Özel sektörün döviz yükümlülüğü hızla artıyor

Tevfik GÜNGÖR OLAYLARIN İÇİNDEN gungoruras@superonline.com


Finansal kesim dışındaki firmaların döviz yükümlülüklerinin 2013 Şubat ayı sonunda 232 milyar dolara ulaştığı TCMB tarafından açıklandı.
Şubat sonunda firmaların döviz varlıkları ise 87 milyar dolar. Bu durumda net döviz pozisyonlarının (açıklarının) 145 milyar dolar olduğu görülmektedir.
2009 Yılında firmaların döviz yükümlülükleri 146 milyar dolar idi. 2010 Yılında 177 milyar dolar, 2011 yılında 201 milyar dolar, 2012 yılı sonunda 227 milyar dolar olmuştu.
Görülüyor ki,  firmalar hızlı bir şekilde döviz yükümlülüğü altına giriyor.
2013 Yılı Şubat ayı sonu itibariyle toplam döviz yükümlülüğünde, yerli banka kredilerinin payı 124 milyar dolar, yurt dışı bankalardan alınan kredilerin payı 84 milyar dolar, ithalat borçlarının payı 24 milyar dolar.
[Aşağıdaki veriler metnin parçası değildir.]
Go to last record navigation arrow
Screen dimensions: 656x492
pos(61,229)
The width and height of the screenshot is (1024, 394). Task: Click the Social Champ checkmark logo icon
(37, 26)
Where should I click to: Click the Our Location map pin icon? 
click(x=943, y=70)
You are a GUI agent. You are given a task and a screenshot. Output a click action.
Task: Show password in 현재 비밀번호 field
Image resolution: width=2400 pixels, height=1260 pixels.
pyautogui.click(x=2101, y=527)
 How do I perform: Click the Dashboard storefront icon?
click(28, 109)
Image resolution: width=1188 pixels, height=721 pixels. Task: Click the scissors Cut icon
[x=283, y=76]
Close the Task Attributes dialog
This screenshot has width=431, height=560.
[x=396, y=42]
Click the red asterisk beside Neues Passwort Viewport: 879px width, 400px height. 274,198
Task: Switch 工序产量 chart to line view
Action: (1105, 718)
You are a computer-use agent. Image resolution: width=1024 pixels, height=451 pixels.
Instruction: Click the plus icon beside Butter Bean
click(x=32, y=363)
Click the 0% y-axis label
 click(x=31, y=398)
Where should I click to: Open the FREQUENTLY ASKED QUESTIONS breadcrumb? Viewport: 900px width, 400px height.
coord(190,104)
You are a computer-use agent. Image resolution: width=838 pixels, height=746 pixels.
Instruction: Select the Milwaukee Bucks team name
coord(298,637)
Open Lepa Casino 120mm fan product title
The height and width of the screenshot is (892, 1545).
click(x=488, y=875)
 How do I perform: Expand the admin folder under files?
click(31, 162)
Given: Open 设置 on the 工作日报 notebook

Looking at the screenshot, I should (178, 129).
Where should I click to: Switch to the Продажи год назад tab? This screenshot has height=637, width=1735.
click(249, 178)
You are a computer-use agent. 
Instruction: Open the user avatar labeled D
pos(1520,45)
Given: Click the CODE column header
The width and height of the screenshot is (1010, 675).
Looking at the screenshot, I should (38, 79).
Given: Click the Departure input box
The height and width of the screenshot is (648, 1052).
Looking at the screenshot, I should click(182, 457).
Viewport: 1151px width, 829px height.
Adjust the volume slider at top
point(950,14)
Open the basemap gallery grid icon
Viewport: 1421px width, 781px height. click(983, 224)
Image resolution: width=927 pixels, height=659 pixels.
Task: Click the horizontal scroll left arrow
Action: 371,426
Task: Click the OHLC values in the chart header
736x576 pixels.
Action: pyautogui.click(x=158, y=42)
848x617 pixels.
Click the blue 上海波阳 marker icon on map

Firmaların yurt işindeki bankalarda 40 milyar dolar, yurtdışı bankalarda 20 milyar dolar mevduatları var.
Özet olarak yurt dışı bankalardaki mevduatları 40 milyar dolar, bu bankalara borçları 124 milyar dolar. Yurt dışı bankalardaki mevduatları 20 milyar dolar. Bu bankalara borçları 84 milyar dolar.
Firmalarımızın bu kadar büyük ölçüde döviz yükümlülüğü altına girmelerinde hükümetin politika tercihinin büyük etkisi var.
Hükümet kamu varlıklarının satışlarında, özelleştirme ihalelerinde, yap-işlet-devret projelerde firmaları döviz ile borçlandırıyor. Firmaları, yükümlülüklerini döviz ile yerine getirmeye zorluyor. Bu durumda firmalar giderek daha fazla döviz kredisi kullanıyor.
Bu arada devamlı olarak tartışılan Türklerin yurt dışındaki bankalarda en az 130-150 milyar dolar varlıklarının olduğu, firmaların bankalardaki mevduatlarını Türkiye’ye kredi olarak getirdikleridir.
TCMB tarafından yayınlanan rakamlar yabancı bankalarda firmaların birikimlerinin büyük ölçüde olmadığını gösteriyor.
Özetle, dikkati çeken firmaların döviz yükümlülüklerinin hızla artmasıdır. Ekonominin durakladığı bir dönemde finans kesimi dışındaki firmaların yükümlülüklerinin hızlı artışı, tehlikeli bir gelişme olarak değerlendirilmelidir.